Quels sont les rapports entre la stratégie d’une entreprise et l’expérience client ? Un article publié dans Forbes nous donne quelques pistes.

« L’Experience client est-elle l’œuf ou la poule ? » s’interroge cette semaine Christine Crandell dans Forbes, le prestigieux magazine des décideurs américains. Pour la dirigeante de New Business Stratégies, une société de conseil dédiée aux enjeux stratégiques de l’expérience client, cette question amusante souligne en fait la nécessité pour la Customer Experience de trouver sa place dans l’entreprise. Une nécessité d’autant plus importante que « les entreprises commencent à voir la lumière » et à vouloir suivre l’exemple des Apple et autre Google (si référence il doit y avoir en la matière).

Alors : 2013, année de la Customer Experience ? Le chemin est encore long d’après l’enquête citée par Forbes, qui établit que si 86% des consommateurs sont prêt à payer plus pour une meilleure expérience client, seul 1% estime que les entreprises répondent à leurs attentes. L’opportunité est donc énorme de pouvoir se démarquer de ses concurrents sur ce sujet, note le journal. Pour y parvenir, les entreprises sont pourtant tenues de revoir, souvent en profondeur, leur organisation et leur approche de la relation client.

Symbiose

Naturellement se pose alors la question de savoir si la stratégie globale de l’entreprise doit être revue en amont, afin d’impacter mécaniquement l’expérience client (vue comme un résultat). L’autre discours fréquemment entendu étant que l’expérience client est le point de départ, puisqu’il s’agit d’une réalité quotidienne, et que l’entreprise doit seulement y coller de son mieux.

Au final, Christine Crandell renvoi les deux visions –caricaturales– dos à dos. « La stratégie [de l’entreprise] et l’expérience client entretiennent une relation symbiotique » résume-t-elle. L’évolution se fait donc en parallèle : à trop plannifier sa croissance stratégique, on perd rapidement l’intimité du client. A l’inverse, des initiatives dans le domaine de l’expérience client peuvent devenir très rapidement « cathartique » pour l’entreprise, alors qu’elle prend conscience de tous les éléments d’insight qui lui manquent pour être véritablement pertinente et pouvoir adapter sa stratégie.

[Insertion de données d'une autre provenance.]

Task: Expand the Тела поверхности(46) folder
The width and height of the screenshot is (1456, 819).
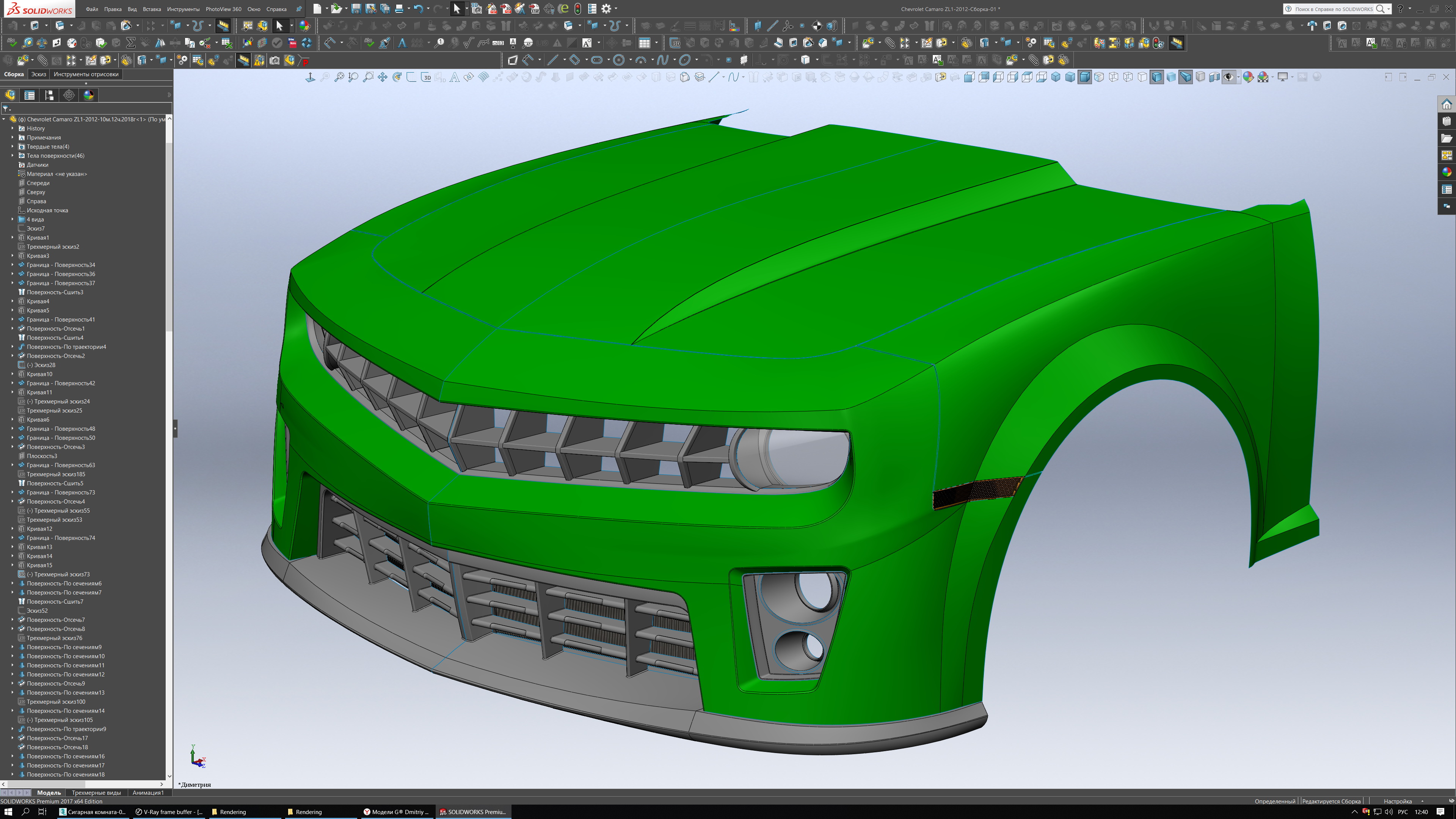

Au final, l’article de Forbes compare à juste titre l’expérience client à un mouvement, comparable à la montée dans les années 50 des enjeux de gestion « qualité », qui ont rationalisé les stratégies des acteurs. La difficulté est donc l’acculturation qui doit permettre à la stratégie, au design et à la réalisation concrète de l’expérience client de devenir une « compétence de base de toute l’entreprise » pour reprendre l’expression de Christine Crandell.

Paradoxalement, celle-ci termine sa tribune en regrettant que la Customer Experience soit dorénavant vu sous l’angle du management. La mission d’un Customer Experience Manager (CEM) doit pourtant inclure cette logique de diffusion des enjeux de l’expérience client auprès de tous les acteurs de l’entreprise et d’en centraliser les impacts. Or, en ce début d’année 2013, les Customer Experience Manager sont encore rares. La conclusion de Christine Crandell est donc au moins révélatrice d’un fait : ils ont certainement encore toute leur légitimité à construire.